India slaps anti-dumping duty on telecom gear from Huawei, ZTE

India has imposed anti-dumping duty on import of telecom gear from Chinese firms Huawei, ZTE Corp and Alcatel Lucent to protect domestic industry from cheap shipments.

The restrictive duty imposed on import of 'Synchronous Digital Hierarchy Transmission Equipment (SDHTE)' from China ranges between 9.42% and 86.59% of the landed (cost, insurance and freight or CIF) value.

Read more from our special coverage on "ANTI-DUMPING DUTY"

India had first come out with anti-dumping duty of up to 266% on import of telecom gear from China and Israel in December 2010 for five years.

The Department of Revenue yesterday issued a notification further extending the anti-dumping duty for five years, up to April 25, 2021.

An anti-dumping duty of 48.42% has been slapped on import of SDHTE from ZTE Corp while the same on Shanghai-based Alcatel-Lucent will be 54.09%.

Imports from Huawei Technologies Co faced an anti-dumping levy of 37.73%.

However, anti-dumping duty on import from Israel's ECI Telecom has been withdrawn. The government had in December 2010 imposed anti-dumping duty on ECI, along with the Chinese firms.

In the previous notification, the anti-dumping duty ranged from 3% to 266%.

A 9.42% anti-dumping duty was imposed on import of telecom equipment from any other manufacturer from Israel.

Hit hard by the anti-dumping duty, Shenzhen-based Huawei Technologies' now plans to set up a new telecom equipment manufacturing unit in the Sriperumbudur special economic zone (SEZ).

The notification said the quasi-judicial Directorate General of Anti-dumping and Allied Duties (DGAD) in its findings published in February this year stated that "there is continued dumping" of SDHTE by Huawei China, ZTE Corporation, Alcatel-Lucent Shanghai and Bell Co.

"Dumped imports were causing injury to the domestic industry in the period of investigation," it noted.

But in the case of HETC, China, "there is negligible dumping in the period of investigation (POI), therefore, there was no likelihood of dumping," it clarified.

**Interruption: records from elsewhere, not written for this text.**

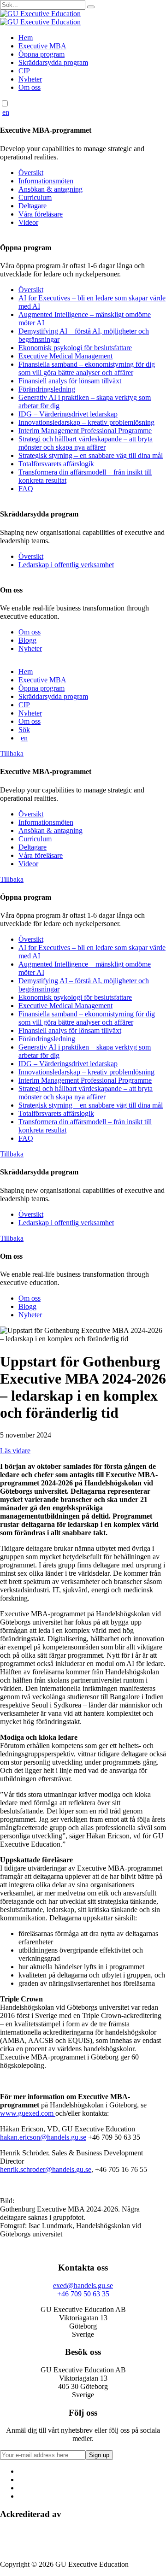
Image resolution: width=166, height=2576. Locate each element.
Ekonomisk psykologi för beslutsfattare (75, 348)
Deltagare (32, 206)
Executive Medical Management (65, 356)
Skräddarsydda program (53, 62)
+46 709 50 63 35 (83, 2294)
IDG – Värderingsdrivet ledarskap (68, 414)
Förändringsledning (46, 389)
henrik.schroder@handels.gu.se (45, 2169)
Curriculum (35, 197)
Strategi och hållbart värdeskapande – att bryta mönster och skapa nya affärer (85, 443)
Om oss (29, 87)
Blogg (27, 640)
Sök (24, 729)
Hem (25, 37)
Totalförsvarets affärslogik (56, 464)
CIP (24, 71)
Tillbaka (12, 753)
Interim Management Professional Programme (85, 430)
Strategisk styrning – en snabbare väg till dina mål (90, 455)
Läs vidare (15, 1451)
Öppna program (41, 54)
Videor (28, 222)
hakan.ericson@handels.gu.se (43, 2137)
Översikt (30, 172)
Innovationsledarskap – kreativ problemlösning (86, 422)
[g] (91, 7)
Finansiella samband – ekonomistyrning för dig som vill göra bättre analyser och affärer (86, 368)
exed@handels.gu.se (83, 2285)
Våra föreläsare (40, 214)
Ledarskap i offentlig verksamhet (66, 565)
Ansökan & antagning (50, 189)
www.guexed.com (27, 2113)
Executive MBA (42, 46)
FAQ (25, 489)
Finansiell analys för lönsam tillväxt (69, 381)
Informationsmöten (45, 181)
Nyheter (30, 79)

DGAD had concluded in its probe that the domestic industry had suffered a material injury on account of dumped imports of the equipment.

Unlike safeguard duties, which are levied in a uniform way, anti-dumping duties vary from product to product and country to country.

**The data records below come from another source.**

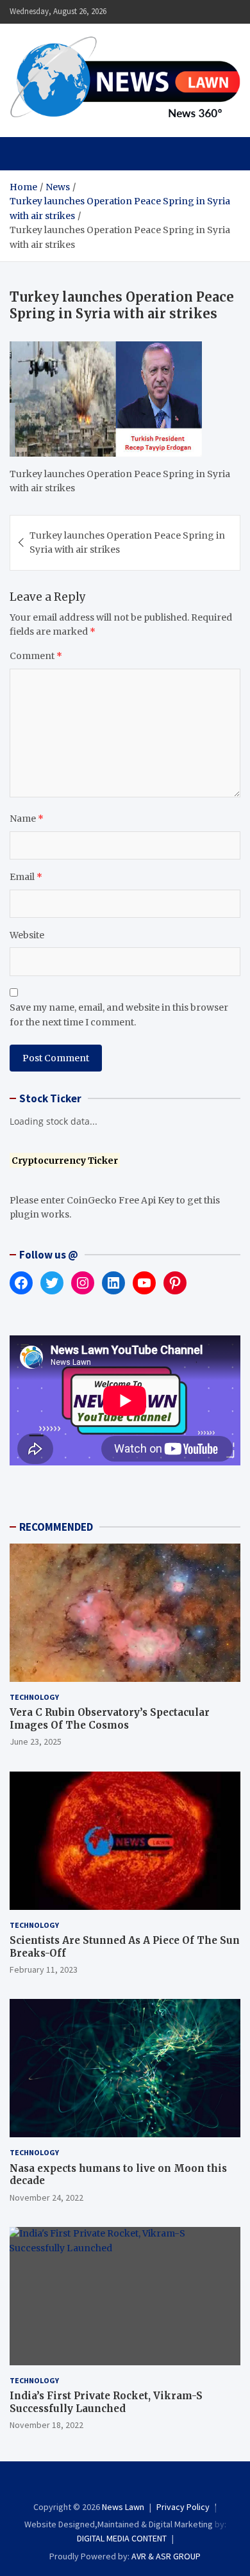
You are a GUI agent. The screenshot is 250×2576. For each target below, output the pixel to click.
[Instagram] (116, 2483)
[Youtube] (151, 2483)
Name (27, 818)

Anti-dumping probes are initiated to check if domestic industries have been hurt because of a surge in cheap imports.

Countries impose duties within the multilateral regime of WTO. Anti-dumping measures are taken to ensure fair trade and provide a level-playing field to domestic players. It is not a measure to restrict imports or cause an unjustified increase in cost of products.